→ **About this task**: Every entry must be given again exactly. Include no pictures.

→ **Records for processing**:
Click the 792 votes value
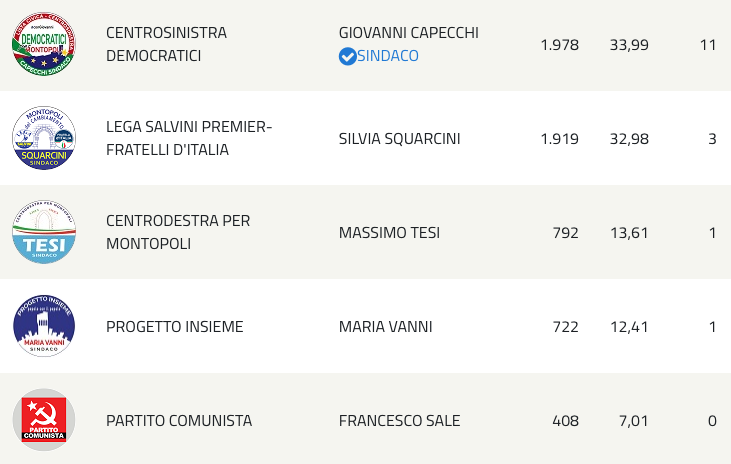This screenshot has height=464, width=731. (565, 233)
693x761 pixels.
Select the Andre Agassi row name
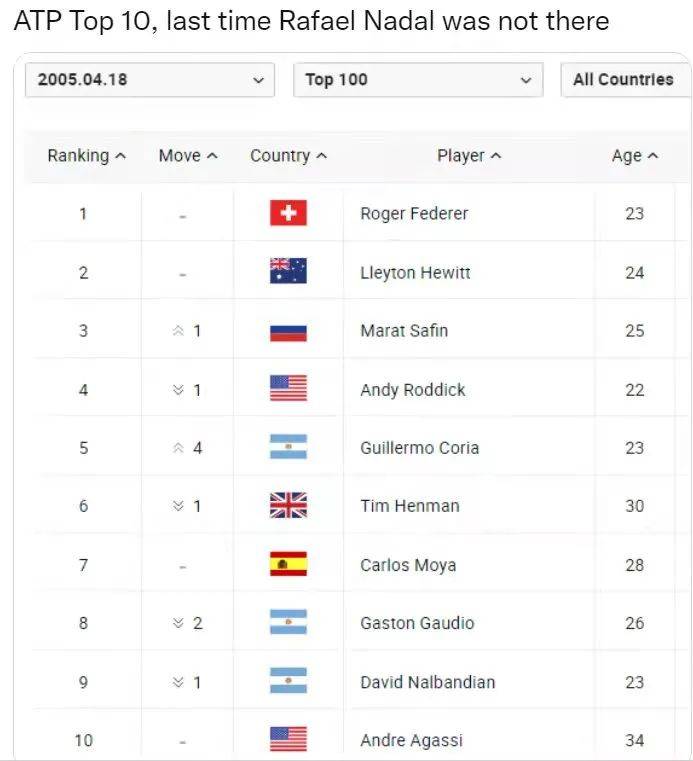[412, 740]
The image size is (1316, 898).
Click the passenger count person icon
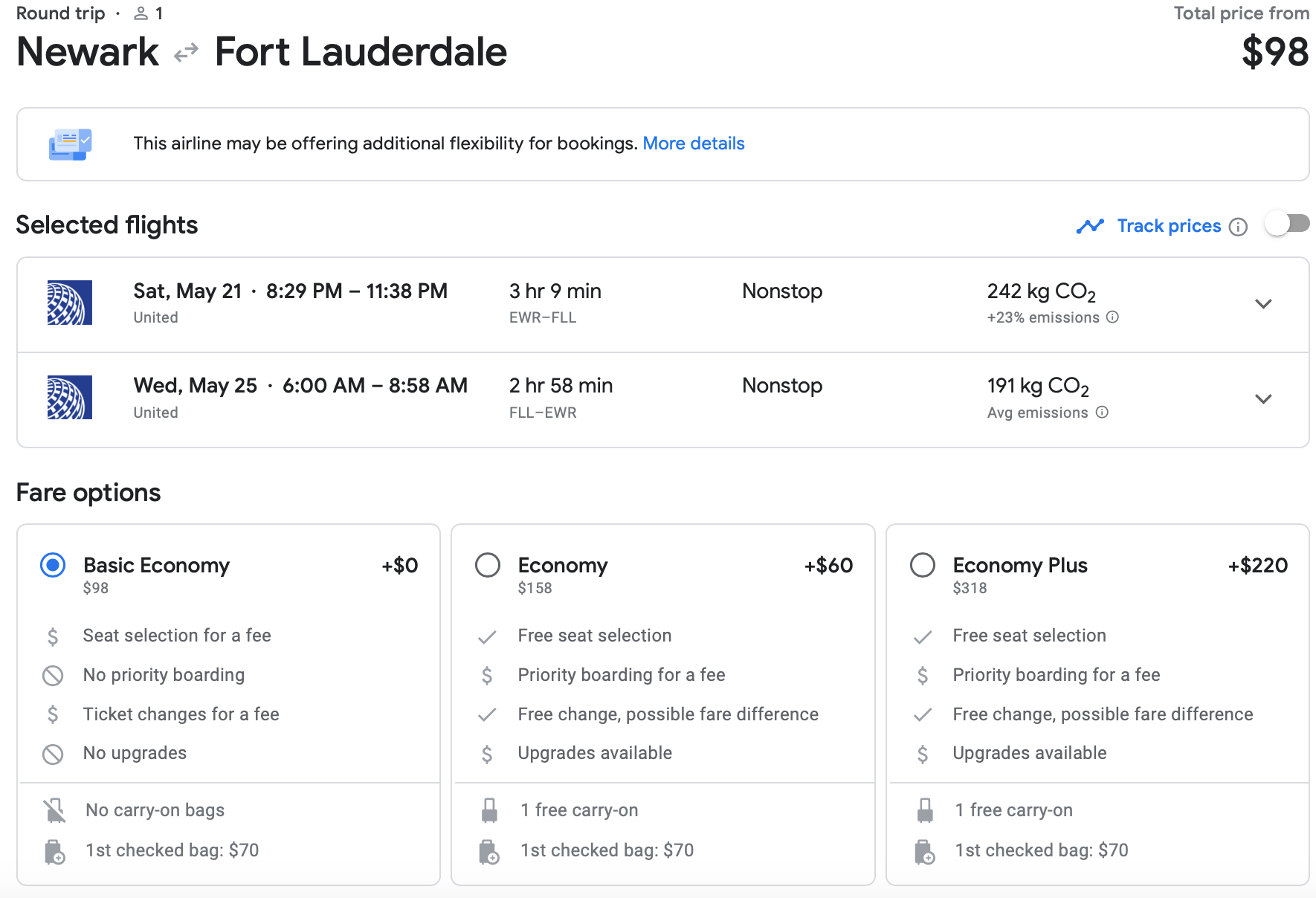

→ **Task solution**:
Click the 792 votes value
This screenshot has height=464, width=731. (565, 233)
693x761 pixels.
Select the Andre Agassi row name
[412, 740]
The image size is (1316, 898).
Click the passenger count person icon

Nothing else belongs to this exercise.